#### [Instructions to follow]
Send back the entries below exactly as they appear.

#### [The input]
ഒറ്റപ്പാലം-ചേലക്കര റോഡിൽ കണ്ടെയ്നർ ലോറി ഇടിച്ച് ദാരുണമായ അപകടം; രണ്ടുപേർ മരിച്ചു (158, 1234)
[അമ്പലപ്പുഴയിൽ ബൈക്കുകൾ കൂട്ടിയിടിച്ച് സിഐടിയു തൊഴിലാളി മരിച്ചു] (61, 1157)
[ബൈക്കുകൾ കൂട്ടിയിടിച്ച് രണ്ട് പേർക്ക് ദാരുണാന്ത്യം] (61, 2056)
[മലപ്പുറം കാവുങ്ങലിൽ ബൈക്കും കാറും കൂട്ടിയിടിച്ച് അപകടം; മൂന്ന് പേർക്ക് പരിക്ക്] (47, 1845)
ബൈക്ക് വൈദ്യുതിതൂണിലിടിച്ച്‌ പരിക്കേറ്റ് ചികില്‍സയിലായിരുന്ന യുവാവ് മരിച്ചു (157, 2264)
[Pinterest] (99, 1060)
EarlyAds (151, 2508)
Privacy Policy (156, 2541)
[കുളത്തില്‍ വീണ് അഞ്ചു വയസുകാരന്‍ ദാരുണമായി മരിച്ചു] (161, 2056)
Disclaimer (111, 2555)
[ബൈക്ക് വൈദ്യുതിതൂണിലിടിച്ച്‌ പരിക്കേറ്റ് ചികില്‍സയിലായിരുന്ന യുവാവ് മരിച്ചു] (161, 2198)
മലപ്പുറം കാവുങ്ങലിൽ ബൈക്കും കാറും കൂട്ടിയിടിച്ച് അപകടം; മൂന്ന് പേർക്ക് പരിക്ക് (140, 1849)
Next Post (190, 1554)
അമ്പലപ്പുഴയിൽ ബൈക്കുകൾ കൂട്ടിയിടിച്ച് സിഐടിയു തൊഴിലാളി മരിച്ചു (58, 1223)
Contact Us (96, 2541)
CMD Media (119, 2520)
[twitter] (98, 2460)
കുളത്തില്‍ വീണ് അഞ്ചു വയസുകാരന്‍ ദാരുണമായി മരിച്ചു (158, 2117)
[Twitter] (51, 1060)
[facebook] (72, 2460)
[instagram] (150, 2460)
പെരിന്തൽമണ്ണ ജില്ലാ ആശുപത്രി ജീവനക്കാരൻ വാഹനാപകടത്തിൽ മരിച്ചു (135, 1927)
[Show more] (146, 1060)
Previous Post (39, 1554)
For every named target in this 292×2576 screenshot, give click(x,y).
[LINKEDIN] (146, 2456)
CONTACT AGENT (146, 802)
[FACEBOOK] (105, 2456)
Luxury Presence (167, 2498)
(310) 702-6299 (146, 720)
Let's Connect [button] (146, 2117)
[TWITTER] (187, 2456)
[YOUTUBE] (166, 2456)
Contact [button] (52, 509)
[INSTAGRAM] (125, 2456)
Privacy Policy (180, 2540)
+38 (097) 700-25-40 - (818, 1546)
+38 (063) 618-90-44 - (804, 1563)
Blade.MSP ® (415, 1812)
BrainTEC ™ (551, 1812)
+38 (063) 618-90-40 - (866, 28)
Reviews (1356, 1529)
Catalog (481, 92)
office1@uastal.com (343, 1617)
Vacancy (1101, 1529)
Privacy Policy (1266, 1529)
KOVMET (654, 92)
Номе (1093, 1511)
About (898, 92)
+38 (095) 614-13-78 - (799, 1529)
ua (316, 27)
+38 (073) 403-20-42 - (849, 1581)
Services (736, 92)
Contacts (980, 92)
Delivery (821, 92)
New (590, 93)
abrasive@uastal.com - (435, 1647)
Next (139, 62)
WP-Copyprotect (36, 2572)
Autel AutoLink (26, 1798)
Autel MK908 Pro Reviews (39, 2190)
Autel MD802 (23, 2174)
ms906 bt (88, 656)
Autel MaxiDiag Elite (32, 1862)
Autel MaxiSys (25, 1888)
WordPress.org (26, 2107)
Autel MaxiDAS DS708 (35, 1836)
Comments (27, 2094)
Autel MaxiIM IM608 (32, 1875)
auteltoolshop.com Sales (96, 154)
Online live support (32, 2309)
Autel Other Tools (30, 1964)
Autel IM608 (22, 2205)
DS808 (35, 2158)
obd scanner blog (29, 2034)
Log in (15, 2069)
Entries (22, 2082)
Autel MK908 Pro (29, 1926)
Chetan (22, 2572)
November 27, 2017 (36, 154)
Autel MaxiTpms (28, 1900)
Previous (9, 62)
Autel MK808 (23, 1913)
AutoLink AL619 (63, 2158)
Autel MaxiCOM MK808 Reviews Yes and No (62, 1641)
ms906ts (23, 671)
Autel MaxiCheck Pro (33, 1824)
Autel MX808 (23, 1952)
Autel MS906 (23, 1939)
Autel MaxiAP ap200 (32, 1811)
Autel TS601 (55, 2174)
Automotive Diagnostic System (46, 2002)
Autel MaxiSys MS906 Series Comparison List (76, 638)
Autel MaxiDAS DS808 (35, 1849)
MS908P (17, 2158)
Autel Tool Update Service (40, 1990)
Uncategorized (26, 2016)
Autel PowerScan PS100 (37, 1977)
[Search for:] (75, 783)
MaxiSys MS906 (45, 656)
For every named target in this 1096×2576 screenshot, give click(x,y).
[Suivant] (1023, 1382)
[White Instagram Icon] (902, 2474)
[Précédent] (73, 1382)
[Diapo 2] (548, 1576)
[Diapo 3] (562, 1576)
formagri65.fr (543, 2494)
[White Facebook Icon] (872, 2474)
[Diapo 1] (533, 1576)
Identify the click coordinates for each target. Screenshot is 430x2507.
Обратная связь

#### [Reply]
ഒറ്റപ്പാലം-ചേലക്കര റോഡിൽ കണ്ടെയ്നർ ലോറി ഇടിച്ച് ദാരുണമായ അപകടം; രണ്ടുപേർ മരിച്ചു (158, 1234)
[അമ്പലപ്പുഴയിൽ ബൈക്കുകൾ കൂട്ടിയിടിച്ച് സിഐടിയു തൊഴിലാളി മരിച്ചു] (61, 1157)
[ബൈക്കുകൾ കൂട്ടിയിടിച്ച് രണ്ട് പേർക്ക് ദാരുണാന്ത്യം] (61, 2056)
[മലപ്പുറം കാവുങ്ങലിൽ ബൈക്കും കാറും കൂട്ടിയിടിച്ച് അപകടം; മൂന്ന് പേർക്ക് പരിക്ക്] (47, 1845)
ബൈക്ക് വൈദ്യുതിതൂണിലിടിച്ച്‌ പരിക്കേറ്റ് ചികില്‍സയിലായിരുന്ന യുവാവ് മരിച്ചു (157, 2264)
[Pinterest] (99, 1060)
EarlyAds (151, 2508)
Privacy Policy (156, 2541)
[കുളത്തില്‍ വീണ് അഞ്ചു വയസുകാരന്‍ ദാരുണമായി മരിച്ചു] (161, 2056)
Disclaimer (111, 2555)
[ബൈക്ക് വൈദ്യുതിതൂണിലിടിച്ച്‌ പരിക്കേറ്റ് ചികില്‍സയിലായിരുന്ന യുവാവ് മരിച്ചു] (161, 2198)
മലപ്പുറം കാവുങ്ങലിൽ ബൈക്കും കാറും കൂട്ടിയിടിച്ച് അപകടം; മൂന്ന് പേർക്ക് പരിക്ക് (140, 1849)
Next Post (190, 1554)
അമ്പലപ്പുഴയിൽ ബൈക്കുകൾ കൂട്ടിയിടിച്ച് സിഐടിയു തൊഴിലാളി മരിച്ചു (58, 1223)
Contact Us (96, 2541)
CMD Media (119, 2520)
[twitter] (98, 2460)
കുളത്തില്‍ വീണ് അഞ്ചു വയസുകാരന്‍ ദാരുണമായി മരിച്ചു (158, 2117)
[Twitter] (51, 1060)
[facebook] (72, 2460)
[instagram] (150, 2460)
പെരിന്തൽമണ്ണ ജില്ലാ ആശുപത്രി ജീവനക്കാരൻ വാഹനാപകടത്തിൽ മരിച്ചു (135, 1927)
[Show more] (146, 1060)
Previous Post (39, 1554)
For every named target in this 292×2576 screenshot, give click(x,y).
[LINKEDIN] (146, 2456)
CONTACT AGENT (146, 802)
[FACEBOOK] (105, 2456)
Luxury Presence (167, 2498)
(310) 702-6299 (146, 720)
Let's Connect [button] (146, 2117)
[TWITTER] (187, 2456)
[YOUTUBE] (166, 2456)
Contact [button] (52, 509)
[INSTAGRAM] (125, 2456)
Privacy Policy (180, 2540)
+38 (097) 700-25-40 - (818, 1546)
+38 (063) 618-90-44 - (804, 1563)
Blade.MSP ® (415, 1812)
BrainTEC ™ (551, 1812)
+38 (063) 618-90-40 - (866, 28)
Reviews (1356, 1529)
Catalog (481, 92)
office1@uastal.com (343, 1617)
Vacancy (1101, 1529)
Privacy Policy (1266, 1529)
KOVMET (654, 92)
Номе (1093, 1511)
About (898, 92)
+38 (095) 614-13-78 - (799, 1529)
ua (316, 27)
+38 (073) 403-20-42 - (849, 1581)
Services (736, 92)
Contacts (980, 92)
Delivery (821, 92)
New (590, 93)
abrasive@uastal.com - (435, 1647)
Next (139, 62)
WP-Copyprotect (36, 2572)
Autel AutoLink (26, 1798)
Autel MK908 Pro Reviews (39, 2190)
Autel MD802 (23, 2174)
ms906 bt (88, 656)
Autel MaxiDiag Elite (32, 1862)
Autel MaxiSys (25, 1888)
WordPress.org (26, 2107)
Autel MaxiDAS DS708 (35, 1836)
Comments (27, 2094)
Autel MaxiIM IM608 (32, 1875)
auteltoolshop.com Sales (96, 154)
Online live support (32, 2309)
Autel Other Tools (30, 1964)
Autel IM608 (22, 2205)
DS808 (35, 2158)
obd scanner blog (29, 2034)
Log in (15, 2069)
Entries (22, 2082)
Autel MK908 Pro (29, 1926)
Chetan (22, 2572)
November 27, 2017 (36, 154)
Autel MaxiTpms (28, 1900)
Previous (9, 62)
Autel MK808 (23, 1913)
AutoLink AL619 (63, 2158)
Autel MaxiCOM MK808 Reviews Yes and No (62, 1641)
ms906ts (23, 671)
Autel MaxiCheck Pro (33, 1824)
Autel MX808 (23, 1952)
Autel MS906 (23, 1939)
Autel MaxiAP ap200 (32, 1811)
Autel TS601 (55, 2174)
Automotive Diagnostic System (46, 2002)
Autel MaxiSys MS906 Series Comparison List (76, 638)
Autel MaxiDAS DS808 (35, 1849)
MS908P (17, 2158)
Autel Tool Update Service (40, 1990)
Uncategorized (26, 2016)
Autel PowerScan PS100 (37, 1977)
[Search for:] (75, 783)
MaxiSys MS906 (45, 656)
For every named target in this 1096×2576 screenshot, give click(x,y).
[Suivant] (1023, 1382)
[White Instagram Icon] (902, 2474)
[Précédent] (73, 1382)
[Diapo 2] (548, 1576)
[Diapo 3] (562, 1576)
formagri65.fr (543, 2494)
[White Facebook Icon] (872, 2474)
[Diapo 1] (533, 1576)
Identify the click coordinates for each target. Screenshot is 430x2507.
Обратная связь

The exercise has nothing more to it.